Replying to miqrogroove:

Replying to hakre:

You're wrong,

  1. A type specifier that says ...
  • % - a literal percent character. No argument is required.

No, the documentation is wrong.

No no, it's not. A % followed by a % returns a % sign. It reads quite clear to me, but that's not the point of the ticket. The point here is to fix wpdb->prepare().

comment:38 in reply to: ↑ 36 hakre4 years ago

Just tested 11608.2.diff, it still fails on it's own defintion:

%%%s

which should expand to

%%'string value'

does not work. you can not use regex to parse for the format tokens, looks broken to me.

comment:39 hakre4 years ago

corrected :

Just tested 11608.2.diff, it still fails on it's own defintion:

%%%s

which should expand to

%'string value'

does not work. you can not use regex to parse for the format tokens, looks broken to me.

comment:40 follow-up: miqrogroove4 years ago

@Denis It's a semantic nuance. It literally says %% is treated as a % literal. It doesn't say that a bare % is not treated as a % literal, or that %' is not treated as %', or that all % literals must be converted to %%. Among those phrases, they chose the most ambiguous one ;)

@hakre Please explain what you're getting at?

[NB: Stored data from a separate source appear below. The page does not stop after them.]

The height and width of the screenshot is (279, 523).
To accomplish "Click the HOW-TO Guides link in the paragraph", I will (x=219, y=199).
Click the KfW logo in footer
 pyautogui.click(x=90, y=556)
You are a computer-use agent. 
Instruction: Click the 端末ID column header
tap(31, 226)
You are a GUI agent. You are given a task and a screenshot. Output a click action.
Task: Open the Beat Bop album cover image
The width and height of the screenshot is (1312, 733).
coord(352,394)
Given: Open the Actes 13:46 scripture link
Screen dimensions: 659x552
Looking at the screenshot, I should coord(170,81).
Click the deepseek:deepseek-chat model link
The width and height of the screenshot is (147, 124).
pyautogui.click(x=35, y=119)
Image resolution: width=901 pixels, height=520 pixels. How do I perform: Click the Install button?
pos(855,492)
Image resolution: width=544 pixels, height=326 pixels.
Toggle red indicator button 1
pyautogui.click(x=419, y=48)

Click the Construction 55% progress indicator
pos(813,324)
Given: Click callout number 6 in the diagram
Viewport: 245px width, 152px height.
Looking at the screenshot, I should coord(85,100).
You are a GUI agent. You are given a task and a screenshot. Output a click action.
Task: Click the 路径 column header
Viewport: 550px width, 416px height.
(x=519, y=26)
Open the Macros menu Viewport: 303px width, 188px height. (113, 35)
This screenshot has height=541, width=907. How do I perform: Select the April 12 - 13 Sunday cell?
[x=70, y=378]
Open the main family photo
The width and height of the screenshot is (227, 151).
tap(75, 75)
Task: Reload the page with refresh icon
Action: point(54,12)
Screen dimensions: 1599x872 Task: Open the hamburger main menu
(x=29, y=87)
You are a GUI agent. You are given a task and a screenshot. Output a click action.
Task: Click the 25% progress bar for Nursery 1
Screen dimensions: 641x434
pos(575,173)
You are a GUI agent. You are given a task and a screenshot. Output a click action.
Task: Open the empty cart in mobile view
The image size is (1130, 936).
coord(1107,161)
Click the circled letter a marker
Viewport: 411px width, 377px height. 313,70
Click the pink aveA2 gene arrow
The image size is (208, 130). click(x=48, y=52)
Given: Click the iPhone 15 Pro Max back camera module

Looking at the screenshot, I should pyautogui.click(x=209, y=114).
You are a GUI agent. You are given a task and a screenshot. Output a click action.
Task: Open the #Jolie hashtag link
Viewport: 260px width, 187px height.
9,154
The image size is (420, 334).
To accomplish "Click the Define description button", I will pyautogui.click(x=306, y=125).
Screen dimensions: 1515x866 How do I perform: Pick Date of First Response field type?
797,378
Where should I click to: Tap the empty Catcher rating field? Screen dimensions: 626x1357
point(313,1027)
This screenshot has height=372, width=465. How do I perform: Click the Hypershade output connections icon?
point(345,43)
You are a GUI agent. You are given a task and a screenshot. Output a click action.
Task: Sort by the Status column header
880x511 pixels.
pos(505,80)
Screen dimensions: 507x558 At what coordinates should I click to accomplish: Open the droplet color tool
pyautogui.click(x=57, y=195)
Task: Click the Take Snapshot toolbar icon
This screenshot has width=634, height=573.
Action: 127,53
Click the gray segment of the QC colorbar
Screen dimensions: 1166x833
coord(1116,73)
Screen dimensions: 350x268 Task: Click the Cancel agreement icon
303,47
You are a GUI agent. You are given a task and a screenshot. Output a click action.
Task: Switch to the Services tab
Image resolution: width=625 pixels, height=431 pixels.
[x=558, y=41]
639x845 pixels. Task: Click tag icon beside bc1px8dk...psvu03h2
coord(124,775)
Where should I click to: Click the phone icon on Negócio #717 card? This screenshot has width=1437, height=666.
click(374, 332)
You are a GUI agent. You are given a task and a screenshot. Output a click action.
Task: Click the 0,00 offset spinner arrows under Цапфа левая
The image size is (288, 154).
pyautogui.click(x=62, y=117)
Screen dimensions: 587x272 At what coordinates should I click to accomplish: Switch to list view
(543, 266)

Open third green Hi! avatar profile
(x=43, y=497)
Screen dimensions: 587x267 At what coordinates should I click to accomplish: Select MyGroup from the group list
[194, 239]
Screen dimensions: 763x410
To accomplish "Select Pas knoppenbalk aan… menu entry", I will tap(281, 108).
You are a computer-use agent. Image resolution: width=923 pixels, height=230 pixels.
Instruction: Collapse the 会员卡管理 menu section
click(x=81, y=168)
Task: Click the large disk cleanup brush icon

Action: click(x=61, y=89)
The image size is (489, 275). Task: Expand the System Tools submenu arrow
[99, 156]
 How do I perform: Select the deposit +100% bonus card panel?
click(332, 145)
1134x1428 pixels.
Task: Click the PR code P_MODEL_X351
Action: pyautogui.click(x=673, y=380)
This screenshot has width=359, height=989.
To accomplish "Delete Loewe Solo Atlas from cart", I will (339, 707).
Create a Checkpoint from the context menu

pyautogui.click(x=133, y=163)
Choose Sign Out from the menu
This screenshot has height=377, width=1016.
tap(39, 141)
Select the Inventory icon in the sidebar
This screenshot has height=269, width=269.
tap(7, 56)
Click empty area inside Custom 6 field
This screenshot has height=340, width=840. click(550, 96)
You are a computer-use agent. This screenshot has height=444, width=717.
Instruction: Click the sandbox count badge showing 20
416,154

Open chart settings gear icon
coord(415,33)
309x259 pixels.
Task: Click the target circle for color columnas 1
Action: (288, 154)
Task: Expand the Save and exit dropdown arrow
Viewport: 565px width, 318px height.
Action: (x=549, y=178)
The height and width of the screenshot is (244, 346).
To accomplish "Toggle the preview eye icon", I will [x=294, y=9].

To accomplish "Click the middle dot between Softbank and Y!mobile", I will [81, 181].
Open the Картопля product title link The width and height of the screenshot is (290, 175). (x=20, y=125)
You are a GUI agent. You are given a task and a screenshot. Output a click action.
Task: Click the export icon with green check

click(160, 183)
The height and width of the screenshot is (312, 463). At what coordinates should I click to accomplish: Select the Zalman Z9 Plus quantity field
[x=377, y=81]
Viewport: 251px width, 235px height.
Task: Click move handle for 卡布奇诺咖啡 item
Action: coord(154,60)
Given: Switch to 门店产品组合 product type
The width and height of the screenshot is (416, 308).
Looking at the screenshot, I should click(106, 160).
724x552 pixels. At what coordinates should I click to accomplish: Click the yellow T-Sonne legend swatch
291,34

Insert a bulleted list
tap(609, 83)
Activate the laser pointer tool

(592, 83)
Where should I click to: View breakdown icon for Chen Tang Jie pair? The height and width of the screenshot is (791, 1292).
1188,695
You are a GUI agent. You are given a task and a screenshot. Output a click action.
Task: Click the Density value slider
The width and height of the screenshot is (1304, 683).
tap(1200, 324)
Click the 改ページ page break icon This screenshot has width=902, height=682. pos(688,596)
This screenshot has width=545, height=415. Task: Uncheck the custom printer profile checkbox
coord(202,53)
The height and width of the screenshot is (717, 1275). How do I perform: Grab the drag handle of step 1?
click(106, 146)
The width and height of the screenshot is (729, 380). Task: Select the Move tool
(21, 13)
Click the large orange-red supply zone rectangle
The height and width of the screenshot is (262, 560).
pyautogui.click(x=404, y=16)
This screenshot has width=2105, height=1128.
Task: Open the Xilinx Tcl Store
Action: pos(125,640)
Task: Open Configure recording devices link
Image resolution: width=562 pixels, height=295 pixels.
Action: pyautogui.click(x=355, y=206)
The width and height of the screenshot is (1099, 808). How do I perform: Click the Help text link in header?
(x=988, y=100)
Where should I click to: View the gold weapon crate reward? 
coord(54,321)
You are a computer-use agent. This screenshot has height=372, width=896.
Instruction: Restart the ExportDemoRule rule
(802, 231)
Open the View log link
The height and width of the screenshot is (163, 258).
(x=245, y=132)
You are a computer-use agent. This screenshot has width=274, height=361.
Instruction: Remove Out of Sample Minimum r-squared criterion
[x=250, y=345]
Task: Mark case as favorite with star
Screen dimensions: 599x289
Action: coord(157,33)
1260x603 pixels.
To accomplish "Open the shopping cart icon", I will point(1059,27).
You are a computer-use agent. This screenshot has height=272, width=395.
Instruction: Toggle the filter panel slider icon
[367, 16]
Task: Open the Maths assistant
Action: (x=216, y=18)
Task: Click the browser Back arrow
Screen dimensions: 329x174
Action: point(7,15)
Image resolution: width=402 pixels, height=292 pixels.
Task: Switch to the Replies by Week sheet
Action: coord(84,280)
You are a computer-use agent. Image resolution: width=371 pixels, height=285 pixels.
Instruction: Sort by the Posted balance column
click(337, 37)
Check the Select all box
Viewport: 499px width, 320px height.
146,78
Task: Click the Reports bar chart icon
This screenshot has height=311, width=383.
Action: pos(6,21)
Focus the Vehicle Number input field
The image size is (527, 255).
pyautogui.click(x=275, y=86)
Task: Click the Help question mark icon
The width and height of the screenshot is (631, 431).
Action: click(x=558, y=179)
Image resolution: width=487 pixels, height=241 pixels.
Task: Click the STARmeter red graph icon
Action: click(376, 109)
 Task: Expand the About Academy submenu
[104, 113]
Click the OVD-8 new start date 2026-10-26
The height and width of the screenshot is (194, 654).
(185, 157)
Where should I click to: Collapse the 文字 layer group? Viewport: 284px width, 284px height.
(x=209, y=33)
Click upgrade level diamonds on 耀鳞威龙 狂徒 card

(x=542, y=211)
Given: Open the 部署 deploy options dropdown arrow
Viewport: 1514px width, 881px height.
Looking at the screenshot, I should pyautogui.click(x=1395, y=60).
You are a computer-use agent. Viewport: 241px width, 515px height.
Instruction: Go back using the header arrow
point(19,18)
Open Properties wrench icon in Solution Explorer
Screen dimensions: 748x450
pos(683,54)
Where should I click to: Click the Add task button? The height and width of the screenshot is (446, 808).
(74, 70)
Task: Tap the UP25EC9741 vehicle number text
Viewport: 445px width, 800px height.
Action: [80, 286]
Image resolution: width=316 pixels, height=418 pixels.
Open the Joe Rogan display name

Why in the world would %%'string value' ever appear in a query?

comment:41 in reply to: ↑ 40 sirzooro4 years ago

I have just created ticked #11622 in order to discuss new prepare2() function with PDO-like syntax.

comment:42 dd324 years ago

does not work. you can not use regex to parse for the format tokens, looks broken to me.

it is NEVER going to support every single oddball case you want to throw at it. You cannot use regex to create an efficient parser to combat every single item. I'm certainly not the first to admit that, And whilst its used elsewhere in WordPress, Its not needed here to parse a database query..

That does however fix a bug, whilst not introducing more, It mearly misses other cases which are pretty hard to pick up, and incredibly rare.

hakre4 years ago

comment:43 hakre4 years ago

New patch with a function that does what is announced: To simply replace %s with %s while the three tokens %, d and s are allowed. Works syntactically correct.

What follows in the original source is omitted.